Ahora que parece que todo ha terminado, que la meta cada vez está más cerca y que se supone que ya puedo volver a casa es cuando aparecen todos mis miedos. Miedo a no recuperar mi mirada. Miedo a no saber hacer lo que antes hacía. Miedo a no recordar la receta de mis famosas albóndigas con sepia. Miedo a sentirme pequeña. Miedo a haberme apartado demasiado del camino y sentirme perdida. Miedo a no reconocerme. Miedo a no reconocer a mi chico. Miedo a no aceptarme. Miedo a no poder. Miedo a no saber volver a sintonizarme. Miedo a no ser capaz de cerrar este capítulo. Miedo a no encontrar el camino de vuelta. Miedo a seguir. En definitiva, miedo a retomar el control de mi vida. Y es que durante estos meses ha sido muy fácil dejarse llevar.

Hasta ahora ha sido sencillo. Todos y cada uno de los pasos que he seguido  en estos meses estaban programados a conciencia. Si necesitaba saber en qué punto estaba, me dirigía a la cocina, me ponía delante del calendario que compramos a principios de año y buscaba en que mes estábamos.

Si era enero sabía que allí en rojo estaba marcado el día en que se me paró el mundo y el de la tumorectomía. En febrero anoté mi primera sesión de quimioterapia. En marzo, abril, mayo y junio apunté las once siguientes. El mes de julio era el que posiblemente nos podríamos ir de vacaciones, y así fue.

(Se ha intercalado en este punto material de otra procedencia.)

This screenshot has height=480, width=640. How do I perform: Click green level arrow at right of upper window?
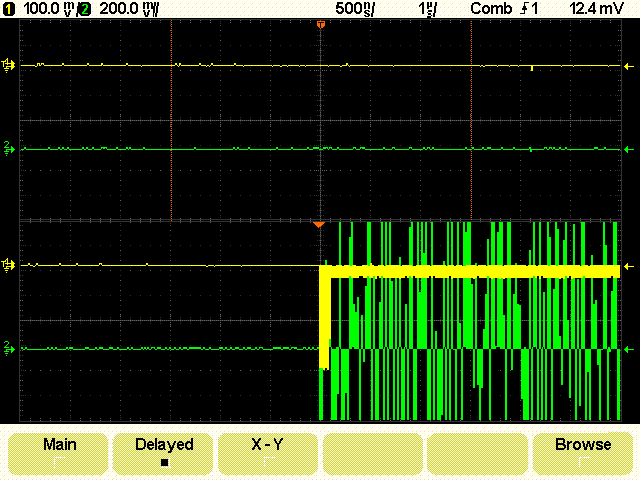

En agosto estaba preparada para empezar mis sesiones de radioterapia que se alargarían hasta mediados de octubre. Finales de octubre analítica y principios de noviembre visita con el oncólogo y resultados. Y de pronto dejan de haber fechas marcadas. Fin, se acabó.

Y entonces, de un día para otro, cambia por completo el escenario. Todos esos médicos desaparecen, ya no hay pruebas programadas en el calendario de la cocina y se terminan esas constantes idas y venidas del hospital.

Y es entonces cuando empiezas a ser consciente de que estás entrando en la recta final, que la cima está muy cerca y que esta parte del trayecto la tienes que hacer sola. Al principio te asustas, te sientes desorientada. Pero vuelves a tomar aire, te detienes a reflexionar y te das cuenta de que debe ser así.

Estos últimos metros que te separan de la cima debes caminarlos en solitario, son tuyos. En estos últimos metros debes pensar en esas cajas que estás a punto de recuperar, en qué cosas ya no vas a necesitar y cuales estás deseando acariciar. También debes seleccionar aquellas cosas que has adquirido en este viaje y quieres mantener en tu vida a partir de ahora, del mismo modo debes empezar a despedirte de muchas otras que ya no vas a poder mantener, el día a día y la vuelta a la normalidad se las acabará llevando y es mejor así.

Y de pronto te das cuenta que se está acercando la hora de volver a casa y lentamente y en silencio empiezas a hacer las maletas mientras una sonrisa se dibuja en tu rostro. Sabes que ya estás preparada para recorrer esos escasos metros que te separan de la cima y los empiezas a andar. Y es justo en ese momento cuando empiezas a ser consciente que has dejado de tener miedo.